### SOURCE EXTRACT

[Start of Attachment]

The ceremony since 1992 traditionally begins with the president-elect fetching the incumbent in Malacañang Palace on the morning of June 30. At the Palace's State Entrance, the president-elect will wait for the incumbent to descend the Grand Staircase. Upon meeting at the foot of the staircase, the president-elect would greet the incumbent.

Both travel to the Quirino Grandstand aboard any of the presidential cars. Following protocol, the outgoing president takes the back right-hand seat of the vehicle, while the president-elect is seated behind the chauffeur. At the Grandstand's parade grounds, the outgoing president will be welcomed with arrival honors, and then shake hands with the president-elect. The outgoing president conducts a final troop review and is presented to the public before departing the Grandstand aboard their own private vehicle. Corazon Aquino broke the custom of leaving the Grandstand immediately, choosing instead to stay until the end of Fidel Ramos's inaugural speech. Ramos also attended the oath-taking of Joseph Estrada and the inaugural ceremonies.

[End of Attachment]

### EXERCISE GOAL
Write the next part of the passage on Philippine presidential inaugurations, picking up after its final sentence. The items have no connection to the passage on Philippine presidential inaugurations.

### THE DATA

[Start of Attachment]

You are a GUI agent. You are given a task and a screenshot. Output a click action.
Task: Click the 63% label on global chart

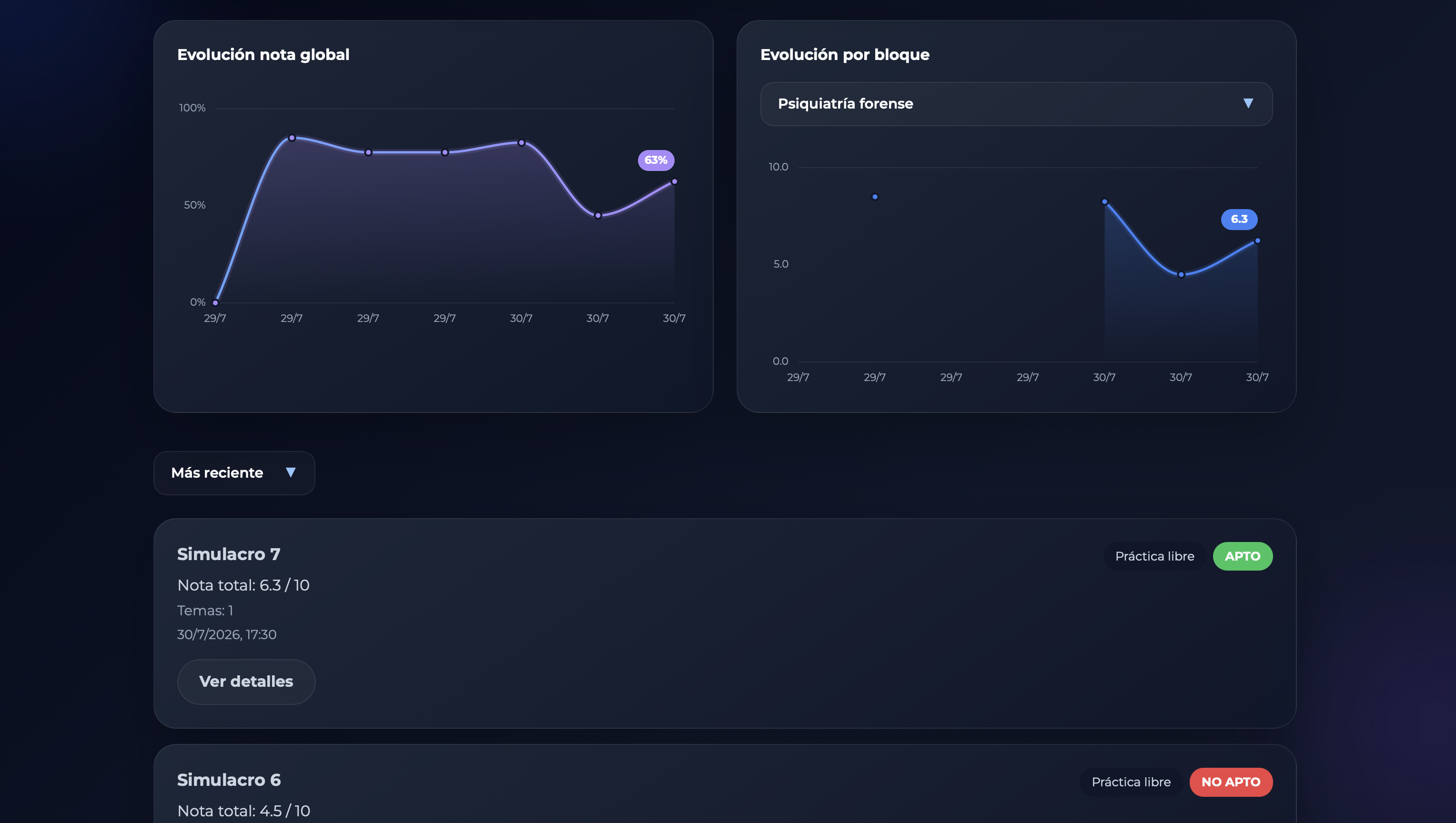pyautogui.click(x=656, y=160)
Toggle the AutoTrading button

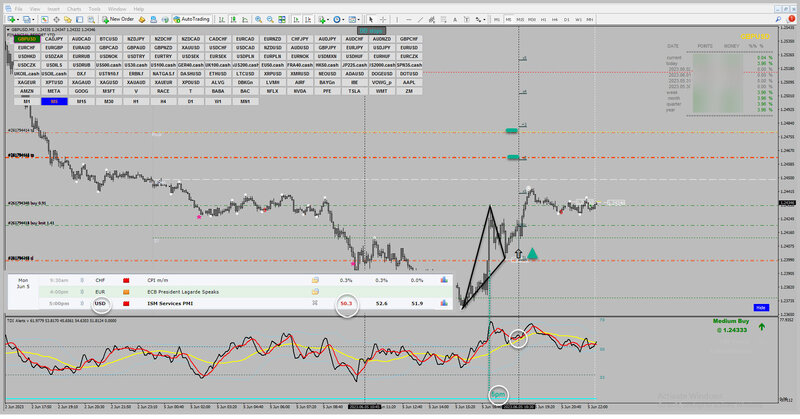tap(191, 19)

[End of Attachment]

### ANSWER SPACE
The inauguration proper then begins with the singing of the national anthem. An ecumenical invocation follows, led by leaders of the different major religions of the Philippines, followed by a patriotic musical piece by a musical ensemble. Afterward, the president of the Senate of the Philippines reads the Joint Resolution of the Joint Congressional Board of Canvassers proclaiming the newly elected president and vice president. Since the Third Republic, the vice-president-elect is sworn in before the president-elect to immediately secure the line of succession. During his inauguration, President Manuel L. Quezon took the oath of office first to mark a "new start".

As mandated by the Constitution, the president-elect then takes the oath of office at exactly 12:00 PST (GMT+8); in 2010, President-elect Aquino did not await noon, he instead took his oath moments after Vice-President-elect Binay finished doing so. The oath is customarily administered by the Chief Justice of the Supreme Court of the Philippines, but that is not required. Due to political differences, Benigno Aquino III instead had then-Associate Justice Conchita Carpio-Morales administer the oath instead of then-Chief Justice Renato Corona. A 21-gun salute is then immediately fired, followed by four ruffles and flourishes and the Presidential Anthem, We Say Mabuhay, is played in honor of the new president, followed by the presidential honors music Marangal na Parangal (Glorious Honors).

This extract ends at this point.